Engineering Contradictions & Design Principles
Engineering Contradiction Analysis
1Loss of time
If digital holographic microscopy is used to detect structural modifications rapidly, then measurement time is reduced and sensitivity is improved, but image interpretation becomes difficult and requires fine calibration
Solution Approach 1:
The patent introduces digital image processing algorithms and automated analysis tools as intermediaries between the holographic microscopy system and the user.
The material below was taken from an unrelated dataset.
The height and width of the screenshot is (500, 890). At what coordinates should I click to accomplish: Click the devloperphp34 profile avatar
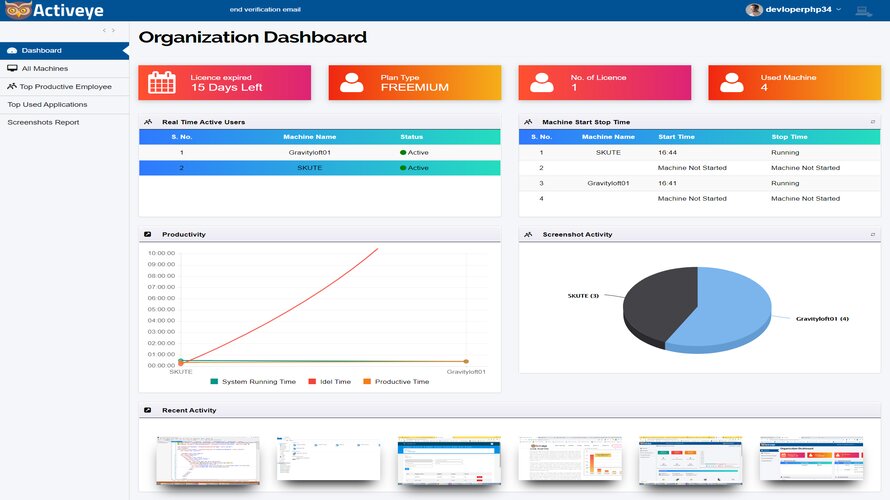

These processing steps automatically extract and interpret structural modifications from holographic images, eliminating the need for manual calibration and interpretation while preserving the rapid, non-destructive measurement capabilities of the microscopy system
Solution Approach 2:
The patent replaces manual image interpretation (mechanical/human process) with automated digital image processing and analysis algorithms. This substitution transforms the complex interpretive task into an automated computational process, reducing both time loss and interpretation difficulty simultaneously
2Measurement precision
If conventional fluorescence labeling is used to visualize bacteria, then bacterial structures can be revealed, but the process becomes long and complex and requires cytotoxic chemical markers
Solution Approach 1:
The patent extracts and eliminates the complex fluorescence labeling process entirely by using digital holographic microscopy to directly visualize bacterial structures through their intrinsic optical properties. This extraction removes the need for cytotoxic chemical markers and complex labeling procedures while maintaining the ability to reveal bacterial structures and monitor their changes over time
Solution Approach 2:
The patent creates digital copies (holograms) of bacterial structures that can be analyzed without physically altering or labeling the bacteria. These digital representations preserve all structural information while eliminating the need for physical markers, enabling repeated non-destructive observations
Data Source
AI summary
A method for classifying at least one input image representing a target particle in a sample, involves implementing, by data processing of a client, steps of: (b) extracting the characteristic map of the target particle by a convolutional neural network pre-trained on a base of public images; (c) classifying the input image according to the extracted characteristic map.